Example of compiling C code #
Suppose you want to compile a short C program into machine code, the bits that your microcontroller can execute.
Let’s start with a stupidly simple program, called simple.c
.
void main() {
int x = 255;
x = x + 0xAAAA;
}
On a Raspberry Pi, I could compile that like this: gcc simple.c
.
(GCC is the Gnu C compiler. It’s a ubiquitous free, open source C compiler, licensed under the GPL. The other major player in the open source compiler world is Clang/LLVM, which uses a BSD-style license. Anyway, gcc
is installed by default on the Pi, so we’ll stick with that.)
This takes the 53-byte C file we started with and turns it into a 7912-byte binary, called a.out
by default.
We can look at some of the steps along the way.
gcc -S simple.c
just compiles the C into assembly, but doesn’t translate that into machine code.
pi@raspberrypi:~ $ ls -l
total 20
-rwxr-xr-x 1 pi pi 7912 Dec 11 15:30 a.out
-rw-r--r-- 1 pi pi 53 Dec 11 14:42 simple.c
-rw-r--r-- 1 pi pi 852 Dec 11 15:30 simple.o
-rw-r--r-- 1 pi pi 807 Dec 11 14:56 simple.s
Here are the contents of simple.s.
pi@raspberrypi:~ $ cat simple.s
.arch armv6
.eabi_attribute 28, 1
.eabi_attribute 20, 1
.eabi_attribute 21, 1
.eabi_attribute 23, 3
.eabi_attribute 24, 1
.eabi_attribute 25, 1
.eabi_attribute 26, 2
.eabi_attribute 30, 6
.eabi_attribute 34, 1
.eabi_attribute 18, 4
.file "simple.c"
.text
.align 2
.global main
.arch armv6
.syntax unified
.arm
.fpu vfp
.type main, %function
main:
@ args = 0, pretend = 0, frame = 8
@ frame_needed = 1, uses_anonymous_args = 0
@ link register save eliminated.
str fp, [sp, #-4]!
add fp, sp, #0
sub sp, sp, #12
mov r3, #255
str r3, [fp, #-8]
ldr r3, [fp, #-8]
add r3, r3, #43520
add r3, r3, #170
str r3, [fp, #-8]
nop
add sp, fp, #0
@ sp needed
ldr fp, [sp], #4
bx lr
.size main, .-main
.ident "GCC: (Raspbian 8.3.0-6+rpi1) 8.3.0"
.section .note.GNU-stack,"",%progbits
The lines that start with @
are just comments.
The crux of the program is in three lines
mov r3, #255
...
add r3, r3, #43520
add r3, r3, #170
Note that 43520 is the same as 0xAA00, and 170 is the same as 0x00AA.

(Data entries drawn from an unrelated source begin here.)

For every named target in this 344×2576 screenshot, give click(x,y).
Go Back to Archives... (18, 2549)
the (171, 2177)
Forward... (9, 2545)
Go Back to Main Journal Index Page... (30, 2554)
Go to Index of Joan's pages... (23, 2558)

All the sp and fp stuff deal with stack pointer and frame pointer, respectively. The last line bx lr
just means “return from the function using the address in the link register.” (bx
stands for “branch and exchange.”)
gcc -c simple.c
compiles the C code to assembly, and then translates that into machine code.
pi@raspberrypi:~ $ xxd simple.o
00000000: 7f45 4c46 0101 0100 0000 0000 0000 0000 .ELF............

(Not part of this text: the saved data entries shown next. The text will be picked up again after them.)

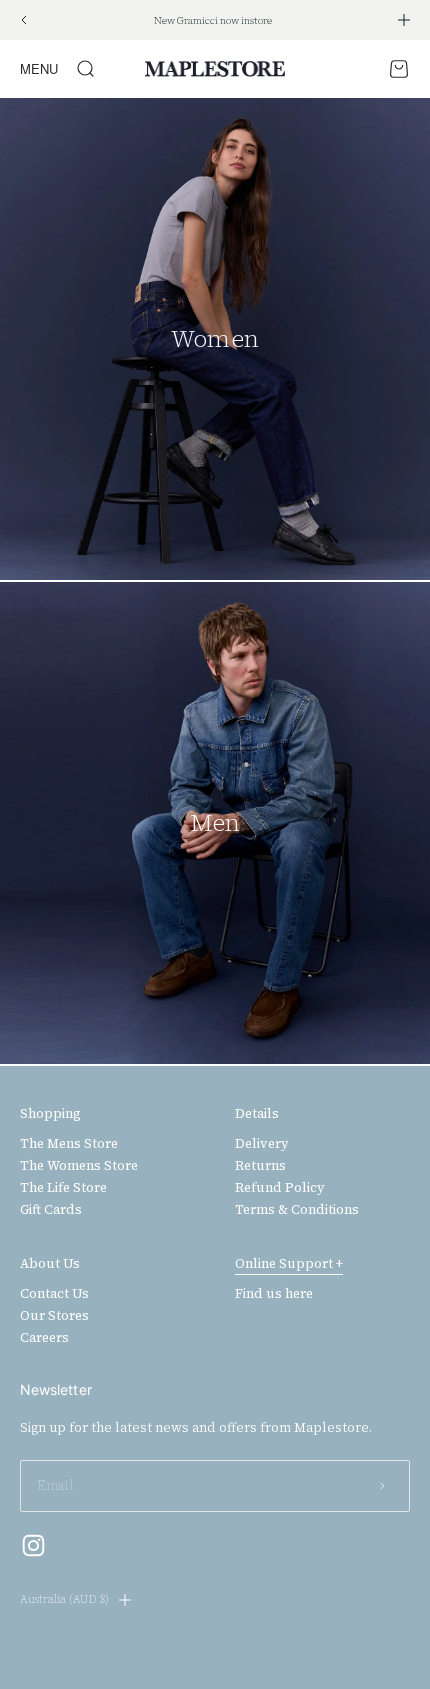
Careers (44, 1338)
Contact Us (54, 1294)
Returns (260, 1166)
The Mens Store (69, 1144)
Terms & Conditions (297, 1210)
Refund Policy (280, 1188)
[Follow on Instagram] (33, 1545)
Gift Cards (51, 1210)
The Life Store (63, 1188)
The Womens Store (79, 1166)
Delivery (262, 1144)
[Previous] (23, 20)
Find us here (274, 1294)
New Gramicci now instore (213, 20)
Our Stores (54, 1316)
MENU (39, 68)
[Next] (404, 20)
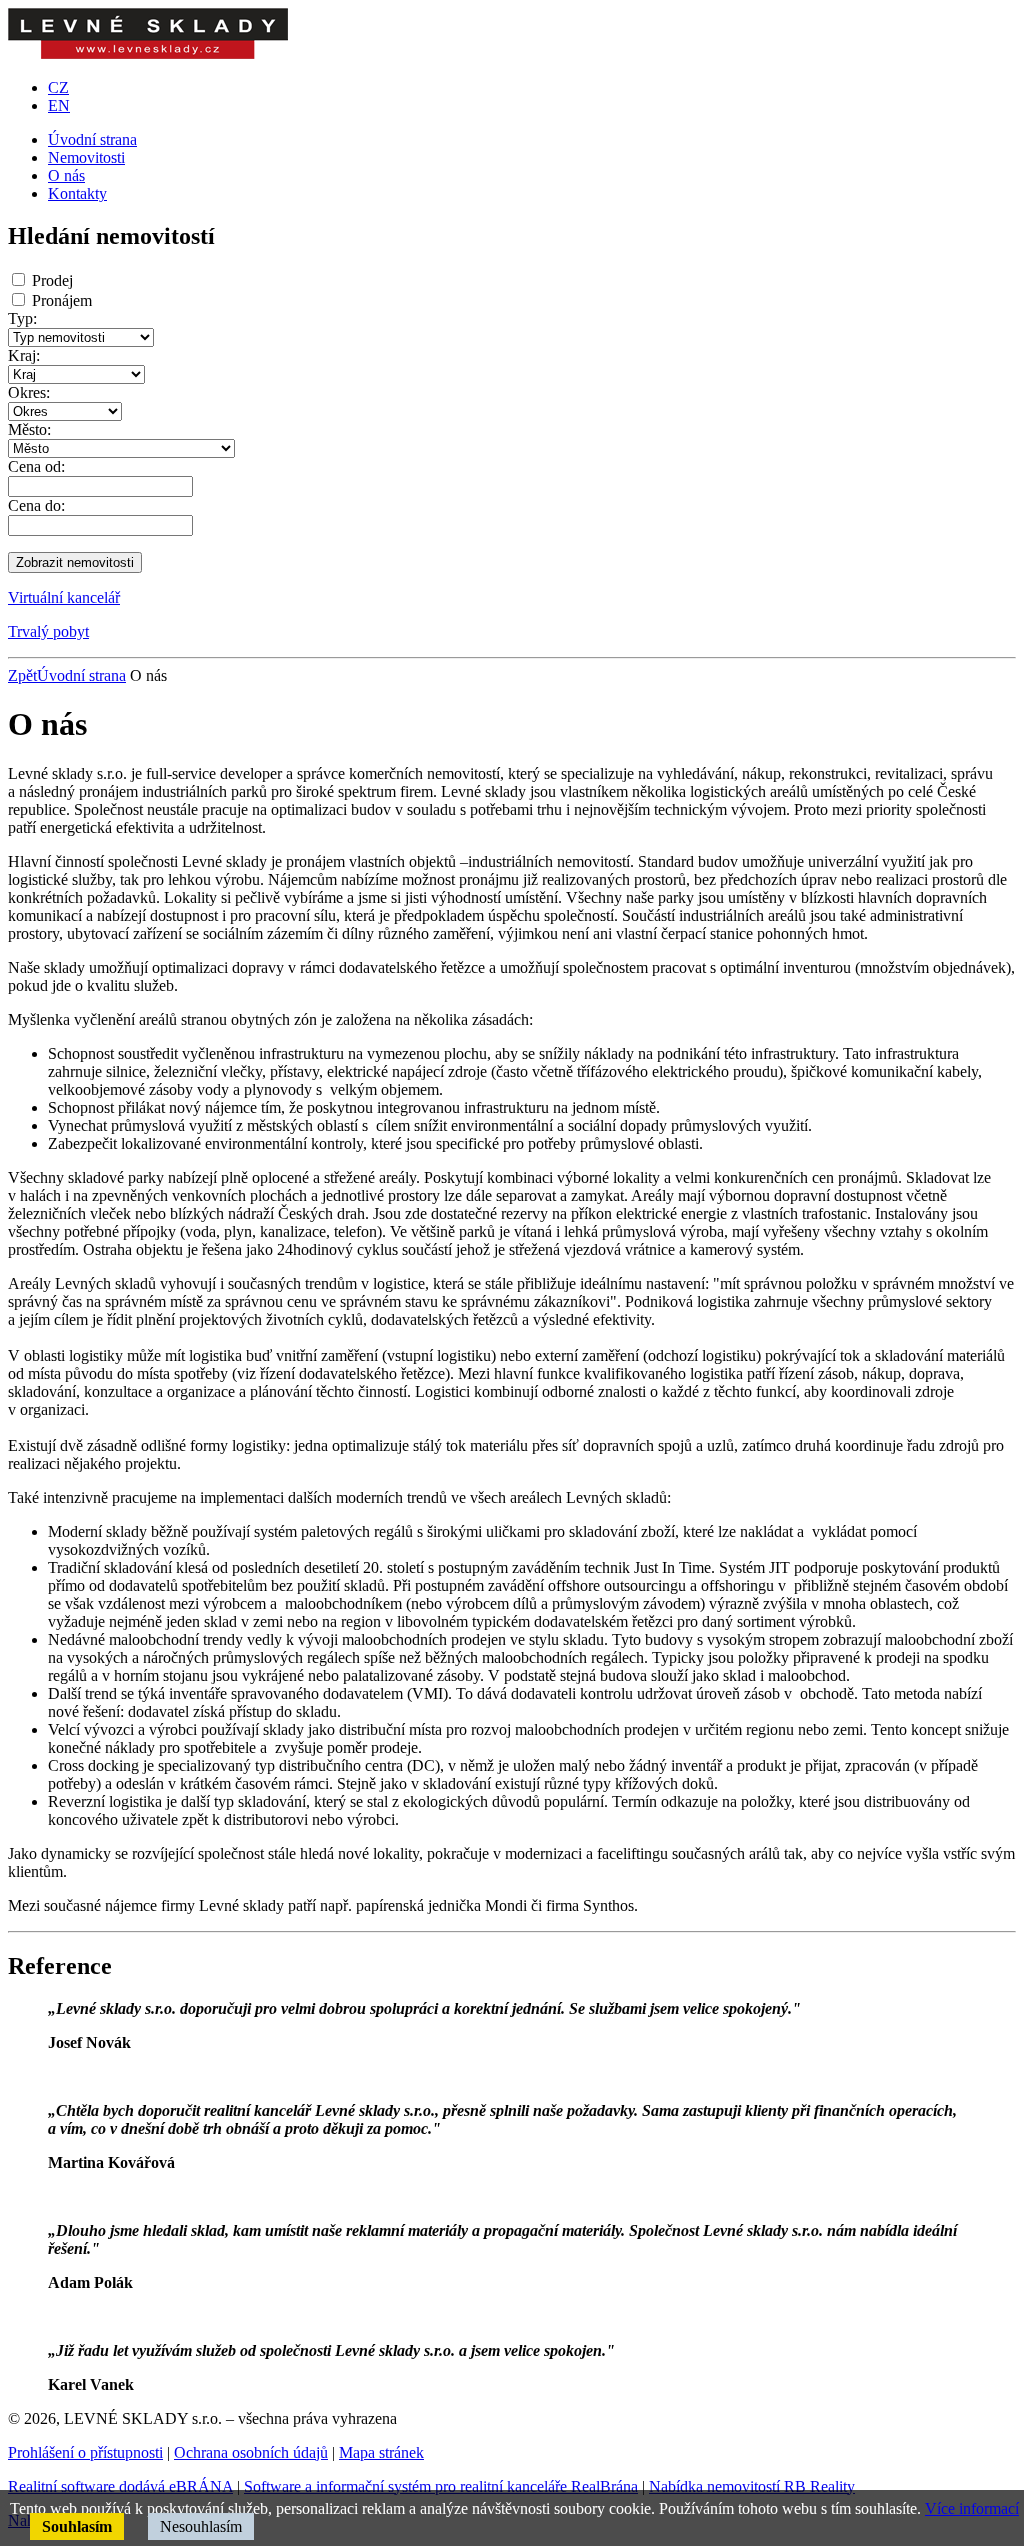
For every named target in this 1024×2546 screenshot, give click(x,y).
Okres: (29, 392)
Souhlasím (77, 2526)
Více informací (972, 2508)
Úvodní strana (81, 675)
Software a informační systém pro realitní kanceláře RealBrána (441, 2486)
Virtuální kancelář (64, 597)
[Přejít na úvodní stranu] (148, 53)
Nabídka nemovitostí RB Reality (752, 2486)
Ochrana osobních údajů (251, 2452)
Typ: (22, 318)
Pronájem (62, 300)
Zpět (22, 675)
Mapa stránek (381, 2452)
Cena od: (36, 466)
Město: (29, 429)
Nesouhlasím (201, 2526)
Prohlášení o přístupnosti (85, 2452)
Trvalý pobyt (48, 631)
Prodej (52, 280)
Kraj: (24, 355)
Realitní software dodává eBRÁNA (120, 2486)
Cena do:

00000010: 0100 2800 0100 0000 0000 0000 0000 0000 ..(.............
00000020: c401 0000 0000 0005 3400 0000 0000 2800 ........4.....(.

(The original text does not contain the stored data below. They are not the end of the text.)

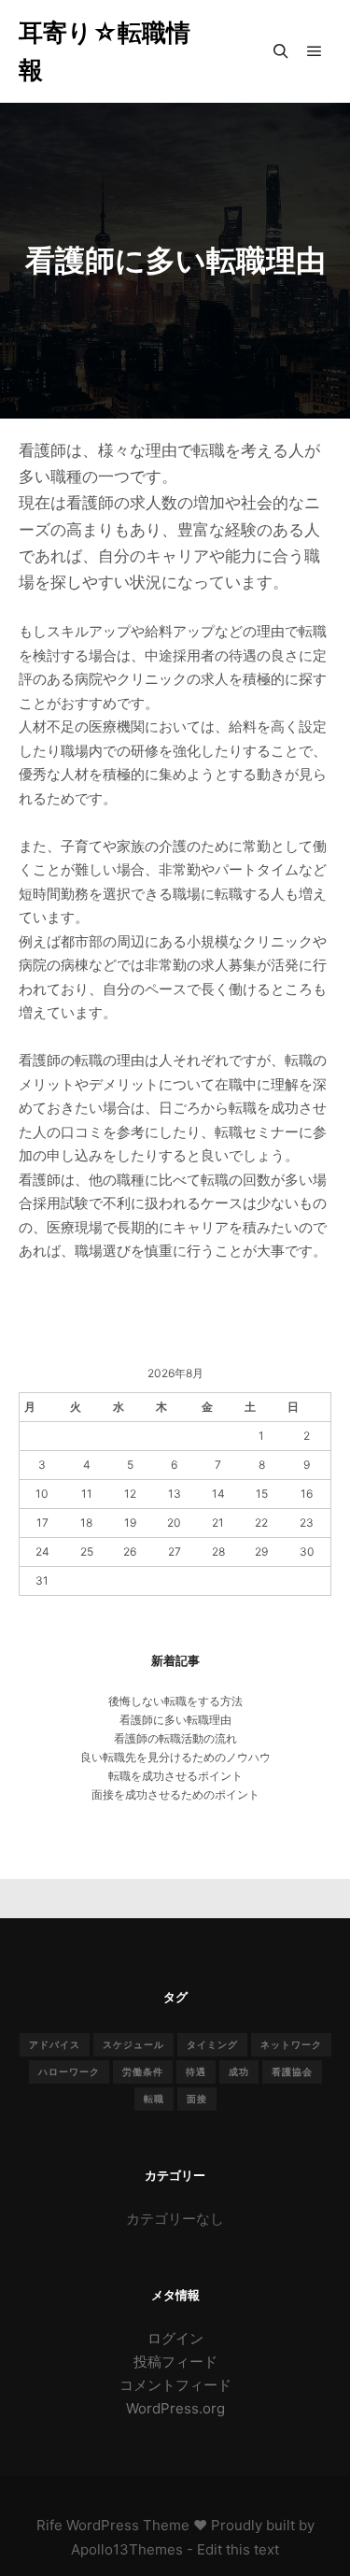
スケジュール (133, 2044)
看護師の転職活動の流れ (175, 1738)
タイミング (212, 2044)
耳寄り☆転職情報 (104, 51)
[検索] (281, 51)
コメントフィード (175, 2385)
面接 (197, 2098)
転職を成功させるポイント (175, 1776)
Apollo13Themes (127, 2549)
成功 (239, 2071)
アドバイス (54, 2044)
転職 (154, 2098)
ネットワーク (291, 2044)
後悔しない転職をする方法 (175, 1701)
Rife (49, 2525)
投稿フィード (175, 2361)
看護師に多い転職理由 (175, 1720)
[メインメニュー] (314, 51)
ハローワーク (69, 2071)
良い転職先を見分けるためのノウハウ (175, 1757)
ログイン (175, 2338)
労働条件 (142, 2071)
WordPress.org (175, 2408)
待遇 (196, 2071)
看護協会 (292, 2071)
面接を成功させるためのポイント (175, 1794)
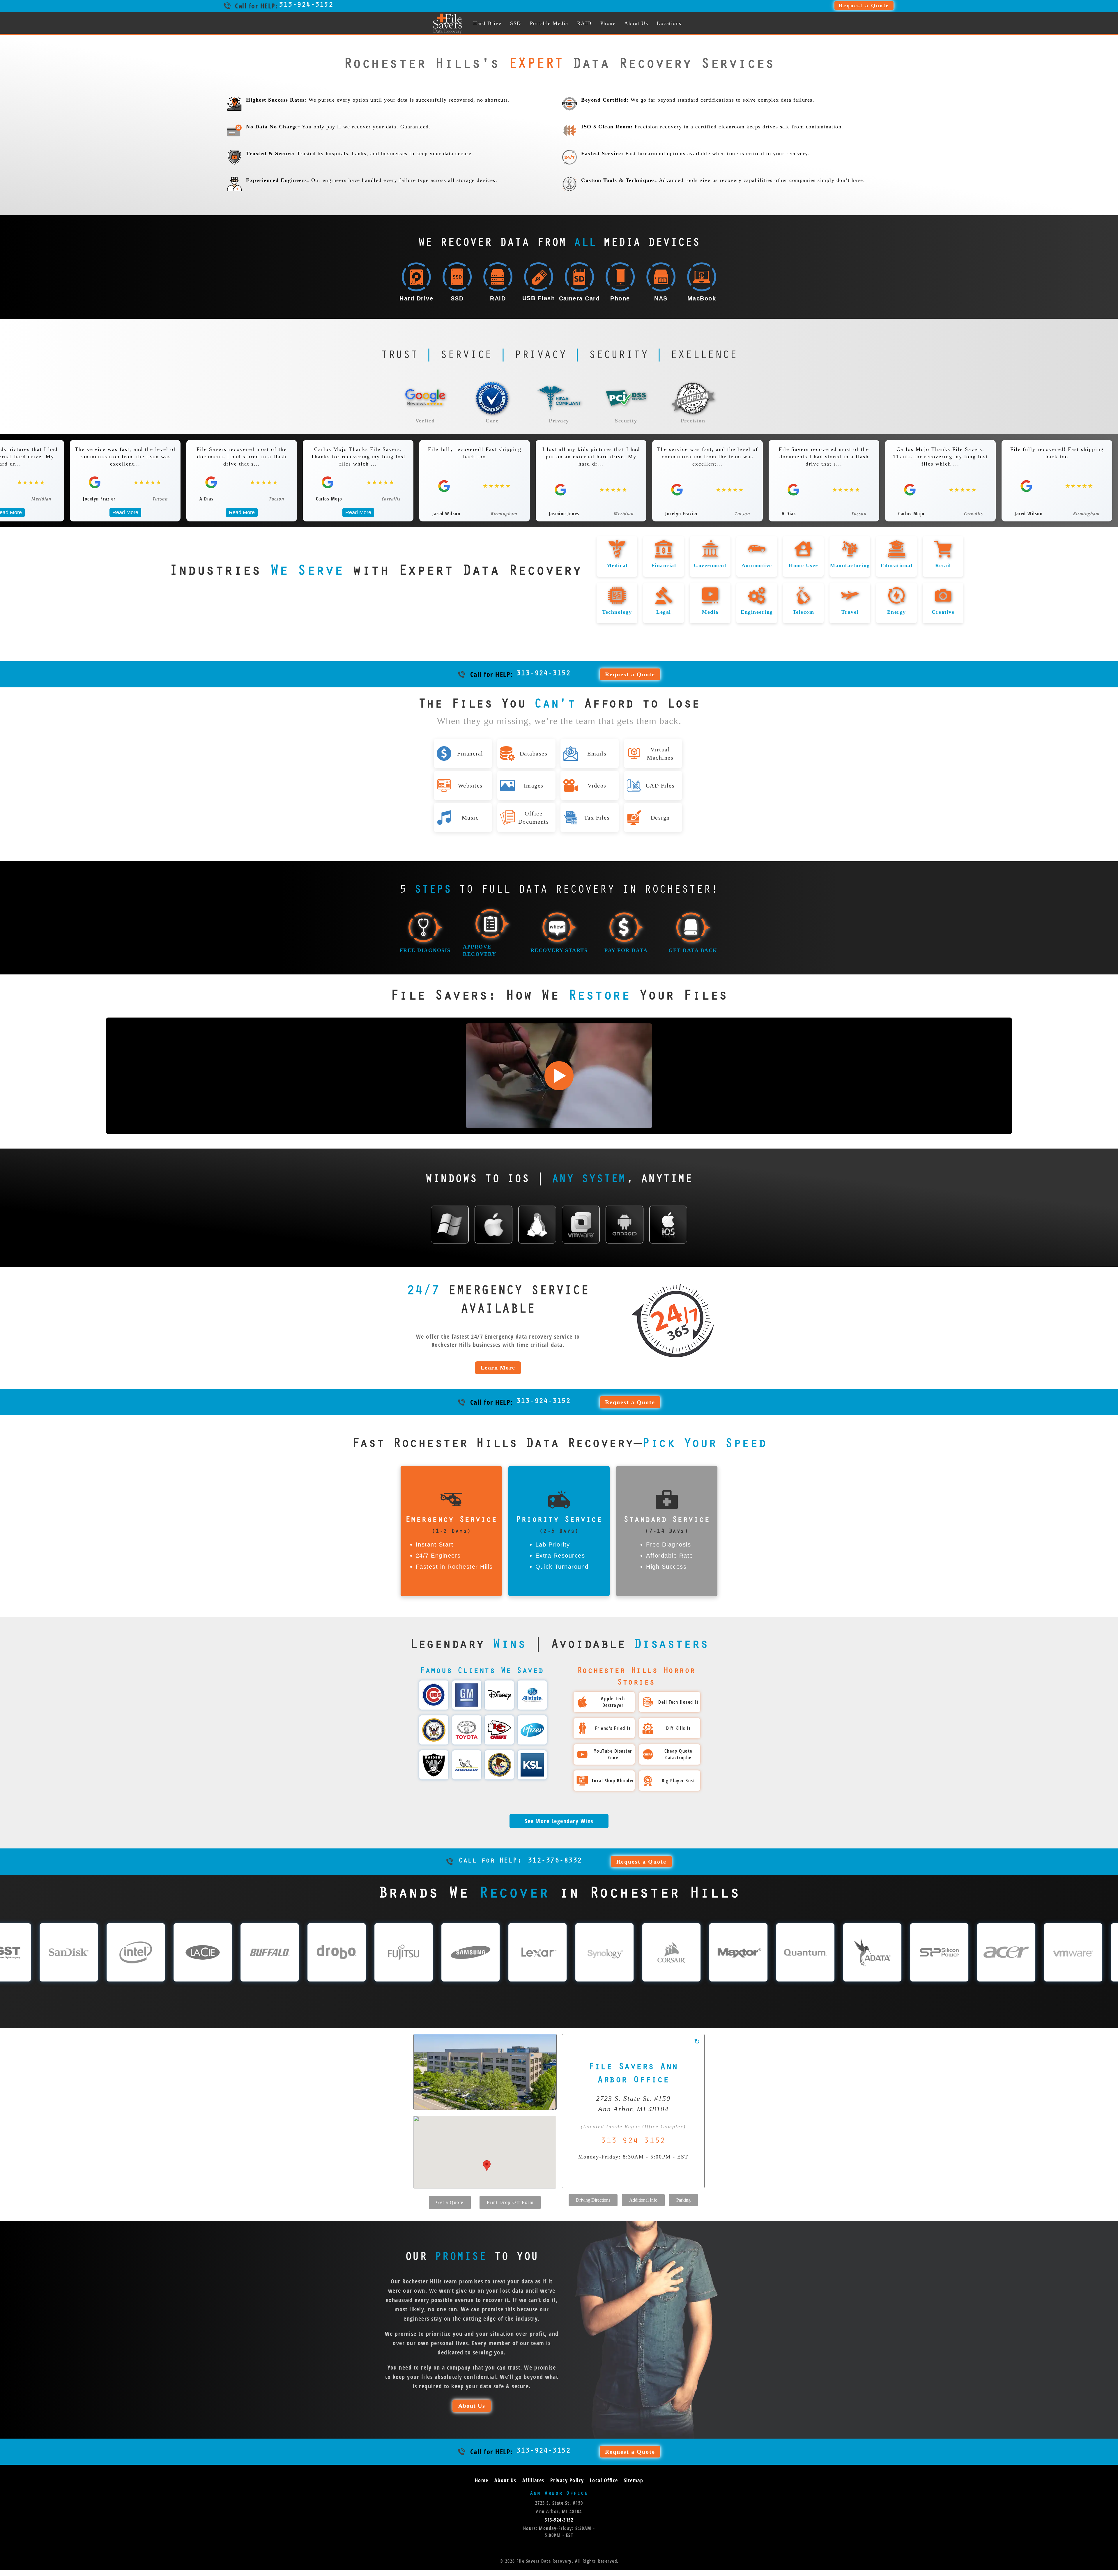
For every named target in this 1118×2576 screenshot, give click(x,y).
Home (482, 2480)
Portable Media (549, 23)
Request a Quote (864, 5)
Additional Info (643, 2200)
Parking (683, 2200)
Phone (608, 23)
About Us (636, 23)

00000030: 0a00 0900 04b0 2de5 00b0 8de2 0cd0 4de2 ......-.......M.
00000040: ff30 a0e3 0830 0be5 0830 1be5 aa3c 83e2 .0...0...0...<..
00000050: aa30 83e2 0830 0be5 0000 a0e1 00d0 8be2 .0...0..........
00000060: 04b0 9de4 1eff 2fe1 0047 4343 3a20 2852 ....../..GCC: (R
00000070: 6173 7062 6961 6e20 382e 332e 302d 362b aspbian 8.3.0-6+
00000080: 7270 6931 2920 382e 332e 3000 412e 0000 rpi1) 8.3.0.A...
00000090: 0061 6561 6269 0001 2400 0000 0536 0006 .aeabi..$....6..
000000a0: 0608 0109 010a 0212 0414 0115 0117 0318 ................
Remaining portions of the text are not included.